Salt caverns are artificially created cavities in salt formations below the ground surface. Often, they are converted oil wells that are drilled until they reach the salt formation. Water is then injected to dissolve the rock salt, thereby creating a cave that may measure several hundred thousand cubic meters or more. Because of the favorable mechanical properties of the salt, those caves often serve as storage facilities for products such as compressed air, hydrogen, LPG, natural gas and crude oil. While the storage cavern itself poses relatively few challenges in terms of integrity maintenance, the situation is different for the associated piping. In this case, a German customer approached ROSEN experts in our EU region to apply our proven ILI technology utilizing high-resolution technology to well casing pipes.

Pipe corrosion is a common threat in the harsh environment of oil and gas systems. Casing pipes, which are vertical pipelines connecting the ground surface with underground caverns, are not exempt from this threat. Similar to other assets in the oil and gas industry, casing pipes are also aging, and thus even failing at times.

Managing the integrity and ensuring the performance of these assets is critical. Verification or repair of defects is often difficult and, in some cases, even impossible. Therefore, these operators are even more dependent on the accuracy and quality of the data collected during an internal inspection.

Figure 1 – Typical salt cavern

Figure 1 – Typical salt cavern


That is why, after successful cooperation on conventional pipeline in-line inspections utilizing high-resolution technology, an operator in Germany approached ROSEN to develop an additional inspection solution – this time to apply the proven ILI technology to well casing pipes.

In addition to the known unstable environmental conditions, which included a sinking cavern ceiling, the operator had general concerns about the integrity of the casing pipes. However, using only the downhole inspection solutions available on the market, these concerns had yet to be explored with the necessary precision.

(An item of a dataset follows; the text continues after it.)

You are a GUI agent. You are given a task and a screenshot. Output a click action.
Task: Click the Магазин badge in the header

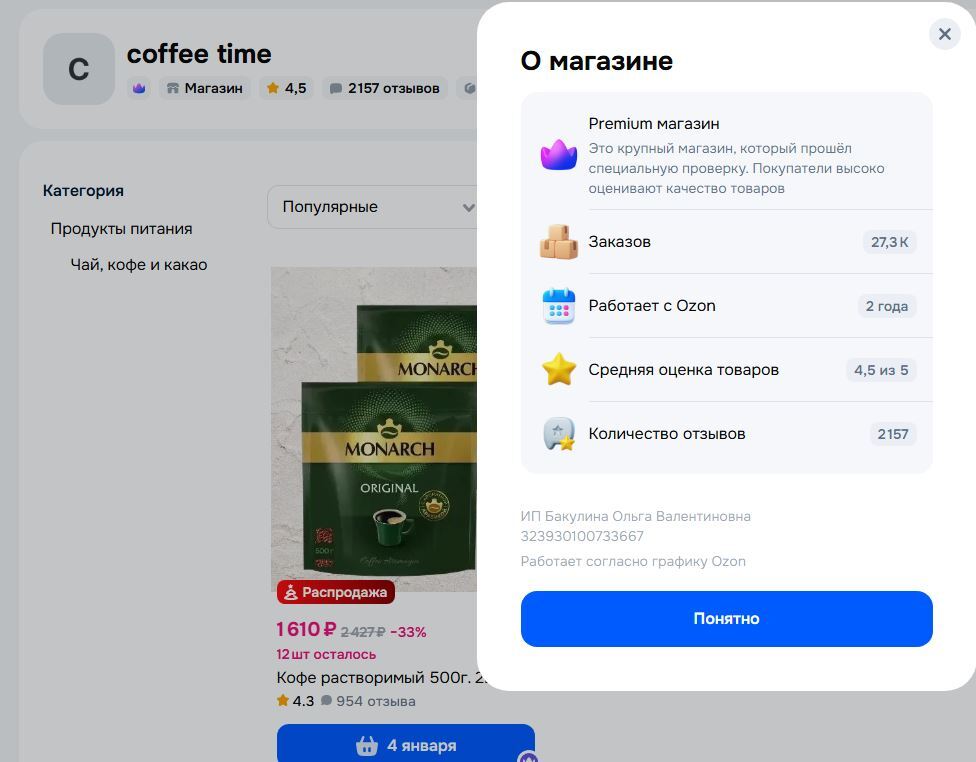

The pipelines in question have a diameter of 13 3/8 inches and vary in length from 800 to 1,500 meters. The pipe sections are connected via threaded couplings, which also vary in both diameter and length. The task was to detect and size corrosion and metal loss features on the pipe wall and measure the opening width of the threaded couplings.

Figure 2 – Riser tower for testing vertical inspections

Figure 2 – Riser tower for testing vertical inspections


Metal loss, threaded couplings and their corresponding defects are characterized by wall thickness. Therefore, high-resolution Magnetic Flux Leakage (MFL) technology was preferred for this inspection, as it is sensitive to wall thickness changes. High-resolution data collection is possible due to a concept that was developed to combine strong magnetization with a unique low-friction magnetizer and sensor suspension system. Through this, the powerful magnetic tool can be deployed safely into the pipe casings.

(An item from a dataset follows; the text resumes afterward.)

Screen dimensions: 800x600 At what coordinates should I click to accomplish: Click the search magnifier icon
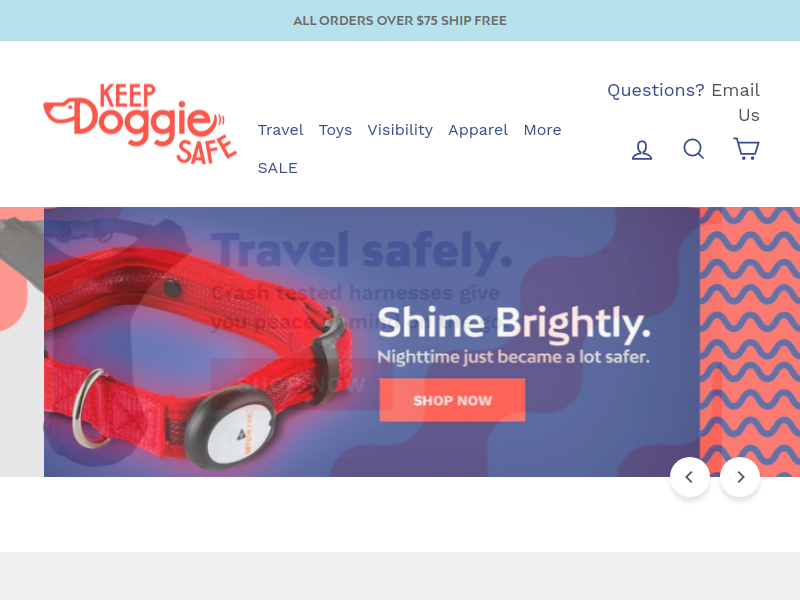[694, 149]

The ultra-compact and lightweight tool design is capable of bidirectional movement and supported by a gravity-based wireline operation. Thanks to this wireline connection, clear monitoring during the inspection process was possible, including monitoring the tool’s progress and identifying any potential obstacles, helping to ensure the best possible data collection and provide high-resolution results.

Figure 3 – The ultra-compact and lightweight tool design is capable of bidirectional movement and supported by a gravity-based wireline operation

Figure 3 – The ultra-compact and lightweight tool design is capable of bidirectional movement and supported by a gravity-based wireline operation

After extensive testing to validate the new approach, the solution was successfully applied to the operator’s downhole casing pipelines, collecting valuable high-resolution data and enabling future integrity management.


Even though salt storage caverns are relatively unsusceptible to breaches, incidents do occur. When they do, moreover, their carbon footprint may be even larger than that of some of the oil and gas industry’s most infamous incidents. This is mainly due to the fact that it may take several years until they are even discovered — oftentimes by mere chance because a farmer stepped out one day to find their crops covered in oil. It is exactly this aspect of hidden danger that causes public concern and needs to be addressed progressively with appropriate integrity measures.

If a breach occurs in the steel casing of a well pipe, it is in most cases due to corrosion, poor condition of the seam welds or threaded connections, or excessive deformation of the rock formation. In many cases, traditional well inspection methods are not able to deliver results that are precise and comprehensive enough to make an accurate statement on the asset’s current condition, let alone assess risk and remaining life. The application of proven ILI technology and expert integrity consultancy based on high-quality inspection data may assist operators in complying with the public’s demand for safety measures while keeping mitigation costs to a minimum.

The solution can be applied during a scheduled operational shutdown window, and adjustments can be made to suit last-minute changes to accommodate operational demands, which, in turn, minimizes the need for extended downtime, expensive auxiliary equipment and on-site personnel.